(Stored data)
- Opening Delimiter -

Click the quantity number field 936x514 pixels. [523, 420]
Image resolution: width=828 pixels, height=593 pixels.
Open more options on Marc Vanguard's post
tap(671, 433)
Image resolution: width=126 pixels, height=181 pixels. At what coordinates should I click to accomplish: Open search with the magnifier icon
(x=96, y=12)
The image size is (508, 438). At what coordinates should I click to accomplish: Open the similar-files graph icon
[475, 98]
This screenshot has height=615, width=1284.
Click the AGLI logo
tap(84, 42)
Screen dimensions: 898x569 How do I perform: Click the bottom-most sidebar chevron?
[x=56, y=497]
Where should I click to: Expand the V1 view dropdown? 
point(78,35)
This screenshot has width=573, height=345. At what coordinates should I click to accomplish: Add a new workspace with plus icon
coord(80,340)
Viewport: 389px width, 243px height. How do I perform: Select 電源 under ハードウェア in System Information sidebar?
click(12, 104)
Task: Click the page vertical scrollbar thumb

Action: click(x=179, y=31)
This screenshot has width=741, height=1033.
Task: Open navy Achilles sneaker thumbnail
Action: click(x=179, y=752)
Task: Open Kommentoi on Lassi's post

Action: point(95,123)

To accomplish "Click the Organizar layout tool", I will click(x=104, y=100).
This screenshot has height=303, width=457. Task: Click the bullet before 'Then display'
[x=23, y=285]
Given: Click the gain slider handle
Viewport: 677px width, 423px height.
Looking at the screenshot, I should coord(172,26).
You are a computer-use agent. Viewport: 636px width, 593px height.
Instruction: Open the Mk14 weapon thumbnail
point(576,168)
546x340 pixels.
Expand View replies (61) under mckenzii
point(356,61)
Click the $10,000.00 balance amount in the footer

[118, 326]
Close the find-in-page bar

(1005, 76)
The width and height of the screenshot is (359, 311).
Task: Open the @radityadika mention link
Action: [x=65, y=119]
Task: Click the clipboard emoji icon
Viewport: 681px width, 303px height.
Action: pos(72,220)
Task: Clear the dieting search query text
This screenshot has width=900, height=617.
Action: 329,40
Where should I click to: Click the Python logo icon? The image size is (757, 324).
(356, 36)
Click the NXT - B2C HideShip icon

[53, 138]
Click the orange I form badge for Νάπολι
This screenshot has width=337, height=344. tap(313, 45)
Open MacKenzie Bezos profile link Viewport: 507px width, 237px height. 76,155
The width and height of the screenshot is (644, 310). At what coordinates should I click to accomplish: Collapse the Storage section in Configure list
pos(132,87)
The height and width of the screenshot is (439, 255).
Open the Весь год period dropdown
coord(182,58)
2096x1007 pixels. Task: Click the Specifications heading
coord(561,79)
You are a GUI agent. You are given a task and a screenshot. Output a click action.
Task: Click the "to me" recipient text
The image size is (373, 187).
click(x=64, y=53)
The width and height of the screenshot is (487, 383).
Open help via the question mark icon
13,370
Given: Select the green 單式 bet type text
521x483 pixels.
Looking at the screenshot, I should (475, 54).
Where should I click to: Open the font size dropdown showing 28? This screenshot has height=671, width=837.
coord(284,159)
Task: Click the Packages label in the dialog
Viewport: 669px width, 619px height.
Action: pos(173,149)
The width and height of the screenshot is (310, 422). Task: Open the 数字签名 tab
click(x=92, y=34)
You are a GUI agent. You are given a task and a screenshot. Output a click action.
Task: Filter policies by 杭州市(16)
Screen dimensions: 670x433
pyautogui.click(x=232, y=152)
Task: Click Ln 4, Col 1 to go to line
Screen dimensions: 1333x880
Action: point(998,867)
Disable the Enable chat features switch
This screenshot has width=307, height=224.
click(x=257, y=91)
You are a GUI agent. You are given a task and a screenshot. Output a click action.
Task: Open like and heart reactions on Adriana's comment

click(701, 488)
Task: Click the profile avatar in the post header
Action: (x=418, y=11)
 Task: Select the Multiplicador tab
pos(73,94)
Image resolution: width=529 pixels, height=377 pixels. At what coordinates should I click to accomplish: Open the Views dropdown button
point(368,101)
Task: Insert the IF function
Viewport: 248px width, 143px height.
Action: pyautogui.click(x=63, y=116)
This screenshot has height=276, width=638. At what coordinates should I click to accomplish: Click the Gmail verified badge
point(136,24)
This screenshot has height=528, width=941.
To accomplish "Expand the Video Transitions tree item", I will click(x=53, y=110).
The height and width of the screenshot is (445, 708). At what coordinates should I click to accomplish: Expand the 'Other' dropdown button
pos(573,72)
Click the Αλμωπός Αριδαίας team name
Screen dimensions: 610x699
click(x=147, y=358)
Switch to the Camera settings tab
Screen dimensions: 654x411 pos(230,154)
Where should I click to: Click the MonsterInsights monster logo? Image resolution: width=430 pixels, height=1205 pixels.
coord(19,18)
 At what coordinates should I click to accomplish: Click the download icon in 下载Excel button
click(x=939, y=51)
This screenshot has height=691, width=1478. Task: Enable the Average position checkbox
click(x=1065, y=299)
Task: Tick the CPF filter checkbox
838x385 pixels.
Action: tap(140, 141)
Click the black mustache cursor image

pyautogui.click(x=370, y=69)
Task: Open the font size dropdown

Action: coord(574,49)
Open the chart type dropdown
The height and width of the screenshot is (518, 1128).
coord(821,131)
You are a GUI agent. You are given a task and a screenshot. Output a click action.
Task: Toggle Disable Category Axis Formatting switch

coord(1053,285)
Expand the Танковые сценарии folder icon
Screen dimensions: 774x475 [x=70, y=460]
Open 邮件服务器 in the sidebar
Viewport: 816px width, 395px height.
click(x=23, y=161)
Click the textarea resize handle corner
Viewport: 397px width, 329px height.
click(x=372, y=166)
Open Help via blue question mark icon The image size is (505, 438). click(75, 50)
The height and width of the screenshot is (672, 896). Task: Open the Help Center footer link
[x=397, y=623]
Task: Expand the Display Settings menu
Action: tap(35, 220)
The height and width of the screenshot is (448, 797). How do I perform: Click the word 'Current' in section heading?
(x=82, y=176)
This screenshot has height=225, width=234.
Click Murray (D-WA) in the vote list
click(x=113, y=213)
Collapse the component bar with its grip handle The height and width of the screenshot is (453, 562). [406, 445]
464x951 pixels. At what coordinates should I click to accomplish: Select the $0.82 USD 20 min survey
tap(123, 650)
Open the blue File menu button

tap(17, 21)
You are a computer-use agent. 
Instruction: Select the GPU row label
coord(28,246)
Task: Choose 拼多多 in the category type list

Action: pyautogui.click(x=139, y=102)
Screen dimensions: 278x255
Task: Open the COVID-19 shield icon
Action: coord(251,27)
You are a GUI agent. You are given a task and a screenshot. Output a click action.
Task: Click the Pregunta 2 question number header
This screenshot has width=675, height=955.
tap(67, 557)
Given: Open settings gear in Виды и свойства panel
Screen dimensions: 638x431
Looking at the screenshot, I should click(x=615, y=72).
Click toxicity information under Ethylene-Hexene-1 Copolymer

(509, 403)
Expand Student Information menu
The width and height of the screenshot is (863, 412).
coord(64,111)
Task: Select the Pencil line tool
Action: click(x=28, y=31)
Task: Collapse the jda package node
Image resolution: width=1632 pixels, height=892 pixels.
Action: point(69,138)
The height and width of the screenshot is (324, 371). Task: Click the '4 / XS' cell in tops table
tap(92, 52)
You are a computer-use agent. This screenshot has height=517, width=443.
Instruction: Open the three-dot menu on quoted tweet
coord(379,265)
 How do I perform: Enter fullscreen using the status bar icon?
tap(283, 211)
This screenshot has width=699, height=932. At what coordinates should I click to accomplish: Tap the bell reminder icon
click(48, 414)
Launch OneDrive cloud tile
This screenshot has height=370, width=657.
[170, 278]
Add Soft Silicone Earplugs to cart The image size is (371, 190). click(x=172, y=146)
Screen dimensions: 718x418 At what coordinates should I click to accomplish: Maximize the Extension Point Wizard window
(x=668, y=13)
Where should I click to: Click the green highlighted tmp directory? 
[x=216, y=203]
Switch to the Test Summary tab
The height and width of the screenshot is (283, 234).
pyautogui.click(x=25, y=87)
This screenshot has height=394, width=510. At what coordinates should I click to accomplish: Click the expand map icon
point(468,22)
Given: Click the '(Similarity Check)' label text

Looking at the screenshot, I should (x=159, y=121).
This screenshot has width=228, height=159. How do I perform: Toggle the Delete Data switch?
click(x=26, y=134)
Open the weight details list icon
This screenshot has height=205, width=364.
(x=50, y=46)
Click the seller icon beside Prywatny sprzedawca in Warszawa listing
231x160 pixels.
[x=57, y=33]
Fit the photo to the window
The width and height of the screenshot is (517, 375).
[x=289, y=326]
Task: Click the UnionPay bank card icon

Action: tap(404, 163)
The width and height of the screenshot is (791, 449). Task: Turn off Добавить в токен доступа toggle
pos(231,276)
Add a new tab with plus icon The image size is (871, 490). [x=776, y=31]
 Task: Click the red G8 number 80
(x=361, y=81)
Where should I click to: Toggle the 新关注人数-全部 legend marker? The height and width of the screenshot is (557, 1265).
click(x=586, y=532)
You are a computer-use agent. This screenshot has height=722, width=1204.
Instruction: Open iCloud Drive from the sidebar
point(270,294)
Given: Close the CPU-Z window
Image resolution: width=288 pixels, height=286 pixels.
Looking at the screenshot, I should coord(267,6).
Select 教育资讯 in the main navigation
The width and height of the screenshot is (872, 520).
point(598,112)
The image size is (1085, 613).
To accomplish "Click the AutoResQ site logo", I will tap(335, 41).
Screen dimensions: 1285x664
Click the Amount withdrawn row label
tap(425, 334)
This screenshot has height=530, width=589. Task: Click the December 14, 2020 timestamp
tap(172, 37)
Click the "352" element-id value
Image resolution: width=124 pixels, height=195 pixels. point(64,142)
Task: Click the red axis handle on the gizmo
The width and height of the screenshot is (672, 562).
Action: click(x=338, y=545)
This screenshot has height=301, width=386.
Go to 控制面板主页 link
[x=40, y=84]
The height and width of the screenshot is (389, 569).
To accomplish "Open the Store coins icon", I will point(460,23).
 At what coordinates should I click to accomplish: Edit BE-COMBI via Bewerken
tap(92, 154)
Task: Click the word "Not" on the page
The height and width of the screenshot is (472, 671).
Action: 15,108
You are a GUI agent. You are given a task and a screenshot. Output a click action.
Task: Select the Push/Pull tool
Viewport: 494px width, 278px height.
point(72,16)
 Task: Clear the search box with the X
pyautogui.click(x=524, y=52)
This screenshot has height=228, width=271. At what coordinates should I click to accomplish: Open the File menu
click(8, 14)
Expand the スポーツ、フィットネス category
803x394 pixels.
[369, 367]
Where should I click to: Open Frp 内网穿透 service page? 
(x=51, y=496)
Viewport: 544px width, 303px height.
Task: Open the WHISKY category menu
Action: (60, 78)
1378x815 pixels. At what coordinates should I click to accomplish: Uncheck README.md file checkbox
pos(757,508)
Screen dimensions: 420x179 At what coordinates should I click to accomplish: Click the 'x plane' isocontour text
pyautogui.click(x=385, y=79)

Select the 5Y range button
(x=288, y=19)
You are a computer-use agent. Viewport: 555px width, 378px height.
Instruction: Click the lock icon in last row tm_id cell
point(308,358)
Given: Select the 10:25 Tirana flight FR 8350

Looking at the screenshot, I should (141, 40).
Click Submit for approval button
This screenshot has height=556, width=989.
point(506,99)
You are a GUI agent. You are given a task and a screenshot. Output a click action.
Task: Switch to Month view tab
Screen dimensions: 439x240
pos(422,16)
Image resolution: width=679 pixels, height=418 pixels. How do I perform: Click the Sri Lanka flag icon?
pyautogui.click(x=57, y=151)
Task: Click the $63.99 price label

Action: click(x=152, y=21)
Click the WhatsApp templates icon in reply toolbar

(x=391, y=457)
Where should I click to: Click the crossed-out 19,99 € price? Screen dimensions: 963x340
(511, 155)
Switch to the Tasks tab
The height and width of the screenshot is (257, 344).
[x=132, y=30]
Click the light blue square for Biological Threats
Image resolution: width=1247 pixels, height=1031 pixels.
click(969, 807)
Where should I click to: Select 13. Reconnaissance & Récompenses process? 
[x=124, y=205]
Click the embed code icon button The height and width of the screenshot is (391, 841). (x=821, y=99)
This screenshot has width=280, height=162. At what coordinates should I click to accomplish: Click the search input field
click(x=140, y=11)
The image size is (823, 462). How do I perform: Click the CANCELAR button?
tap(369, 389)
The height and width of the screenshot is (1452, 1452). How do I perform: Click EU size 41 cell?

- Closing Delimiter -

Exercise objective: Look above for the line holding "This screenshot has width=699, height=932." and the line holding "Add Soft Silicone", then output exactly those two lines and every line between them, nothing more.

Solved exercise:
This screenshot has width=699, height=932. At what coordinates should I click to accomplish: Tap the bell reminder icon
click(48, 414)
Launch OneDrive cloud tile
This screenshot has height=370, width=657.
[170, 278]
Add Soft Silicone Earplugs to cart The image size is (371, 190). click(x=172, y=146)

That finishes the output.